Below is the full code, I’m using internal pullup resistors when using Arduino. But now I want to develop own PCB board. Do I need to attach seperate pullup resistors for each input?

String oString;
String mainString;

#define Data0   5
#define Data1   6
#define Data2   7
#define Data3   8
#define Data4   9
#define Data5   10
#define Data6   11
#define Data7   12

#define nStrobe 2
#define nAck    3
#define Busy    4


#include <SPI.h>
#include <SD.h>


enum States {
  READY,
  BUSY,
  ACK,
  STDBY
} State;

int inputLength = 0;

void setup()
{
  //--------- Configure pins --------------
  
  pinMode(nStrobe, INPUT_PULLUP);
  
  for (int n = Data0; n < (Data7+1); n++)
    pinMode(n, INPUT_PULLUP);
  
  pinMode(nAck, OUTPUT);
  pinMode(Busy, OUTPUT);
  
  Serial.begin(19200);
  while (!Serial) { ; }
  
  attachInterrupt(0,DataReady,FALLING);
  State = STDBY;
  delay(100);
}

               
void loop()
{

  while (Serial.available()>0) {
    char request = (char)Serial.read();
    if (request == 'k') {
      Serial.println("k");
      delay(20000);
      break;
    }
    

  }
  
  
  switch (State) {
    case READY:
      digitalWrite(Busy, LOW);
      digitalWrite(nAck,HIGH);
      break;
    case BUSY: // nStrobe signal received by interrupt handler
      digitalWrite(Busy, HIGH);
      ProcessChar();
      State = ACK;
      break;
    case ACK:
      digitalWrite(nAck,LOW);
      delayMicroseconds(10); // Specification minimum = 5 us       
      State = READY;
      break;
   
  }  

   
    if(inputLength>0){
      delay(10);
      if(Serial.read()==-1){
      processData();
    }
   }

}


void DataReady()
{
  State = BUSY;
}


void ProcessChar()
{
  
    byte Char;
  
  Char =  digitalRead(Data0) +
         (digitalRead(Data1) << 1) +
         (digitalRead(Data2) << 2) +
         (digitalRead(Data3) << 3) +
         (digitalRead(Data4) << 4) +
         (digitalRead(Data5) << 5) +
         (digitalRead(Data6) << 6) +
         (digitalRead(Data7) << 7);
         if (isDigit((char)Char) || (char)Char == 'g' || (char)Char == '.' || (char)Char == 'm') 
         {
            oString = oString+String((char)Char);
            inputLength++;
            }
}
  

void processData()
{
    Serial.println(oString);
    Serial.end();
    inputLength=0;
    oString="";
    delay(20);
    Serial.begin(19200);
}

Whether or not you need pull up resistors depends on what you are connecting to the inputs.

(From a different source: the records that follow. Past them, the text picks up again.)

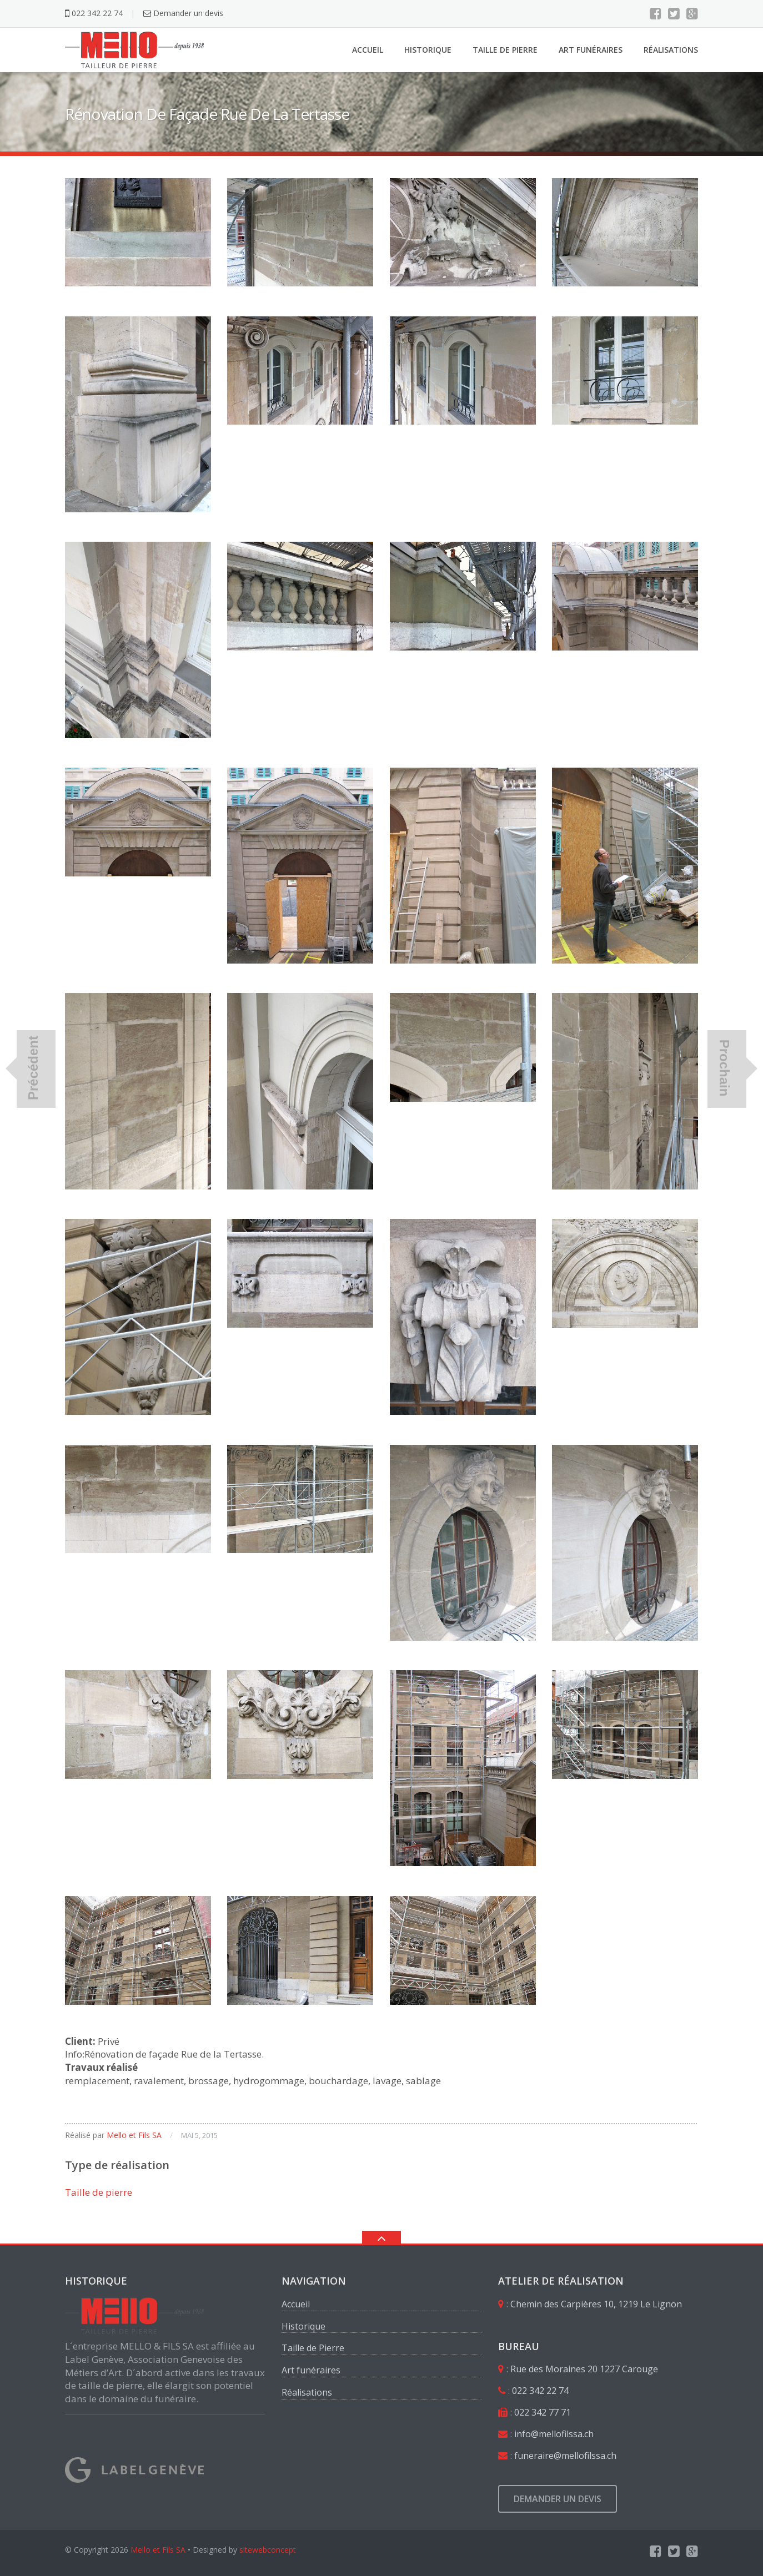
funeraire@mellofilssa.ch (565, 2455)
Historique (427, 49)
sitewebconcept (267, 2549)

To stand a chance of answering I, or anyone else on here, would need to see a circuit diagram. All I can say based on what you have said is you definitely don't need them for RS232 (but check the voltages).

RS232 is specified as +/-3 to +/-12V, so unless you check, a random RS232 device might well destroy
your Arduino unless some sort of voltage limiting or opto-coupler is used.